Mettere le nocciole in forno alla temperatura di 150°C e lasciarle tostare per 15 minuti muovendole a metà cottura con un cucchiaio in legno. All’uscita dal forno, strofinare le nocciole tra le mani per eliminare la pellicola. Durante la preparazione dello zucchero, tenere le nocciole al caldo nel forno spento.
Tagliare in due la bacca di vaniglia e asportare i grani. Versare l’acqua e lo zucchero in una casseruola, aggiungere la vaniglia e i granelli e portare ad ebollizione fino a circa 120°C.Togliere la casseruola dal fuoco. Versare le nocciole nello sciroppo e rimescolare con un cucchiaio in legno fino a che lo zucchero cristallizza intorno alle nocciole.

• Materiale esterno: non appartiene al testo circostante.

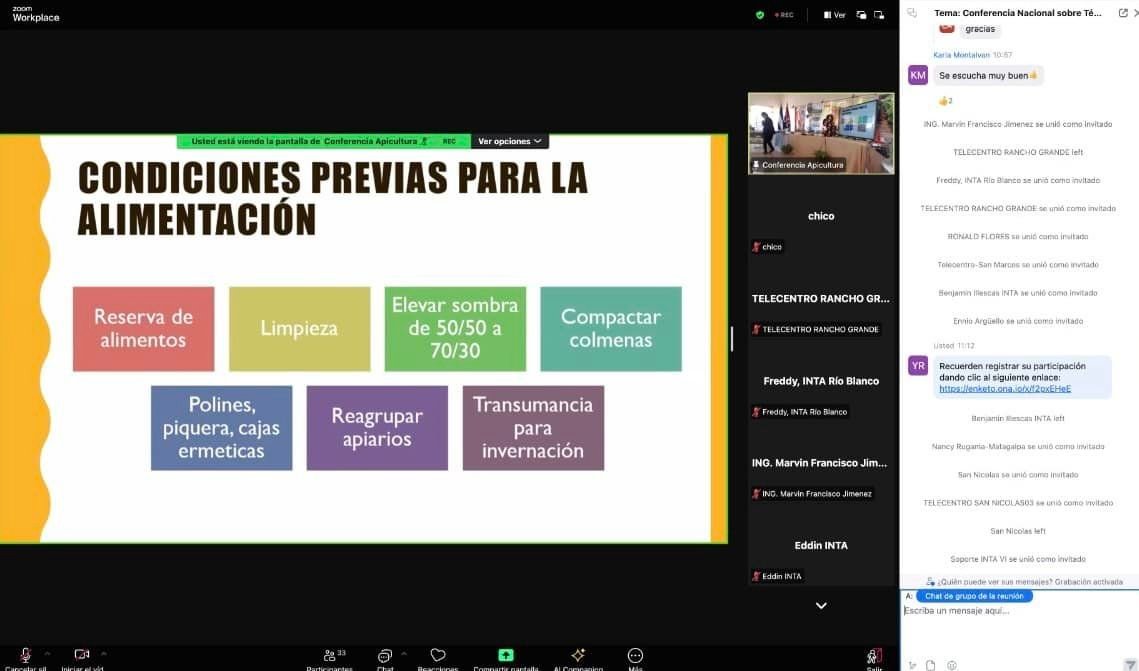Image resolution: width=1139 pixels, height=671 pixels.
Task: Toggle camera with Iniciar video button
Action: click(x=82, y=656)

Riportare la casseruola sul fuoco medio fino alla formazione del caramello, quindi stendere le nocciole su un foglio di carta da forno, eliminare la bacca di vaniglia e far raffreddare. Conservare le nocciole in un contenitore ermetico e al momento passarle al mixer in modo da ottenere delle grosse briciole.

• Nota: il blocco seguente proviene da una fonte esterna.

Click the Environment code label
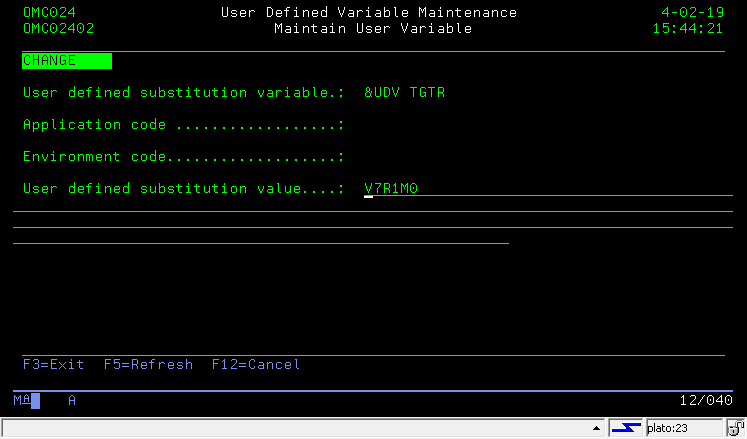 (86, 157)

Per la mousse al cioccolato

3 cucchiai d’acqua
140 g di zucchero
5 tuorli
2 uova intere
300 g di cioccolato fondente al 60-70%
500 ml di panna fresca
140 g di nocciole caramellate

Portare ad ebollizione l’acqua con lo zucchero e cuocere fino alla temperatura di 121°C.Montare i tuorli con le uova intere in una ciotola versando lo sciroppo in un filo sottile. Continuare a montare finchè si forma un composto spumoso che triplica di volume e continuare finchè si abbassa di temperatura.
Tagliare il cioccolato in piccoli pezzi e farlo fondere a bagno-maria.quindi, lasciarlo raffreddare fino a raggiungere 45°C .
Montare la panna fresca. Prenderne circa ¼ e aggiungerla al cioccolato fuso per fluidificare il composto. Aggiungere la panna restante con molta attenzione e, infine, il composto di uova montate con grande attenzione.
Prendere un cerchio da pasticceria, inserirvi il primo disco di biscuit, bagnarlo con lo sciroppo, stratificarvi 70 gr di nocciole caramellate ridotte in grosse briciole e versarvi la meta’ della mousse al cioccolato . Adagiarvi il secondo disco di biscuit e ripetere le operazioni fino a concludere con la mousse al cioccolato.
Coprire con una pellicola e conservare in freezer per almeno 3 ore.

Glaçage al cioccolato

Salsa al cioccolato

25 g di cioccolato al 70%
50 ml d’acqua
15 g di zucchero
25 ml di panna fresca

Tagliare il cioccolato in piccoli pezzi e metterlo in una casseruola con l’acqua, lo zucchero e la panna. Portare a ebollizione a fuoco dolce, poi continuare la cottura finchè la salsa si addensa leggermente e vela il cucchiaio.
Conservare.

Per il nappage al cioccolato

100 g di cioccolato al 70%
80 ml di panna fresca
20 g di burro morbido
+ 110 g di salsa al cioccolato

Tagliare il cioccolato in piccoli pezzi. Portare la panna ad ebollizione.Toglierla dal fuoco ed incorporarvi un po’ di cioccolato mescolando molto lentamente con una spatola dal centro verso i bordi della ciotola. Aggiungere in piu’ riprese il restante cioccolato lavorando nel medesimo modo. Lasciar intiepidire fino a 60°C.
Quindi, aggiungete il burro morbido tagliato in piccoli pezzi mescolando il meno possibile e infine incorporare la salsa al cioccolato sempre mescolando il meno possibile.
Il glaçage si usa alla temperatura di 35-40°C. Dovendo raffreddarsi troppo, scaldarlo brevemente senza rimescolare mai.

Decorazione

Estrarre il dolce dall’anello. Poggiarlo sopra una griglia da pasticceria e versarvi il glaçage ricoprendolo completamente. Decorare con nocciole caramellate. Conservare in frigo ed estrarlo dal frigorifero 1 ora prima del servizio.